嵌合抗原受体(CAR)T细胞治疗是一种新型的潜在靶向治疗,近年来在复发或难治性多发性骨髓瘤(MM)患者中取得了令人满意的疗效。然而,细胞因子释放综合症(CRS)和临床疗效已成为限制CAR-T在临床应用中的主要障碍。为了探索评估CRS和临床疗效的潜在生物标志物,我们对17名接受CAR-T治疗的复发或难治性MM患者的血浆样本进行了代谢组学和脂质组学分析。我们的研究表明,甘油磷酰胆碱(GPC),作为血小板激活因子(PAF)类似分子的中间体,在参与者经历CRS时显著减少,而溶血磷脂酰胆碱(lysoPCs)的显著升高,受溶血磷脂酰胆碱酰基转移酶(LPCAT)催化,是复发或难治性MM患者在CAR-T治疗后具有预后价值的独特代谢特征。GPC和lysoPC都参与了血小板激活因子(PAF)的重塑途径。此外,这些发现通过LPCAT1的表达得到了验证,LPCAT1是PAF途径中的关键因素,与三组MM基因表达谱数据集中较差的预后相关。总之,CAR-T治疗改变了MM患者的PAF合成,靶向PAF重塑可能是增强MM CAR-T治疗的一个有前景的策略。

英文摘要

The chimera antigen receptor (CAR) T cell therapy is a novel and potential targeted therapy and has achieved satisfactory efficacy in patients with relapsed or refractory multiple myeloma (MM) in recent years.

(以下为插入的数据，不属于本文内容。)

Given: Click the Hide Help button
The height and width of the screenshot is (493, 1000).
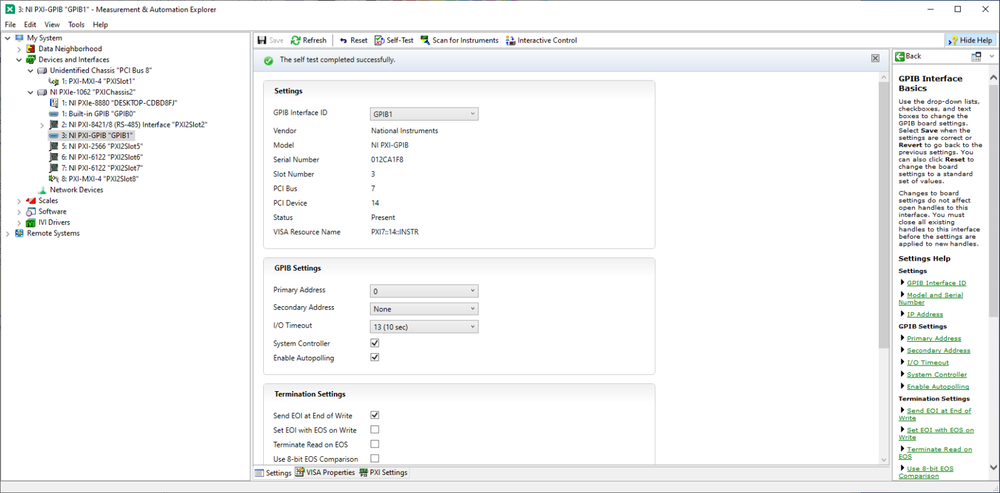Looking at the screenshot, I should (x=969, y=40).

However, cytokine release syndrome (CRS) and clinical efficacy have become the major obstacles which limit the application of CAR-T in clinics. To explore the potential biomarkers in plasma for evaluating CRS and clinical efficacy, we performed metabolomic and lipidomic profiling of plasma samples from 17 relapsed or refractory MM patients received CAR-T therapy. Our study showed that glycerophosphocholine (GPC), an intermediate of platelet-activating factor (PAF)-like molecule, was significantly decreased when the participants underwent CRS, and the remarkable elevation of lysophosphatidylcholines (lysoPCs), which were catalyzed by lysoPC acyltransferase (LPCAT) was a distinct metabolism signature of relapsed or refractory MM patients with prognostic value post-CAR-T therapy. Both GPC and lysoPC are involved in platelet-activating factor (PAF) remodeling pathway. Besides, these findings were validated by LPCAT1 expression, a key factor in the PAF pathway, associated with poor outcome in three MM GEP datasets of MM. In conclusion, CAR-T therapy alters PAF synthesis in MM patients, and targeting PAF remodeling may be a promising strategy to enhance MM CAR-T therapy.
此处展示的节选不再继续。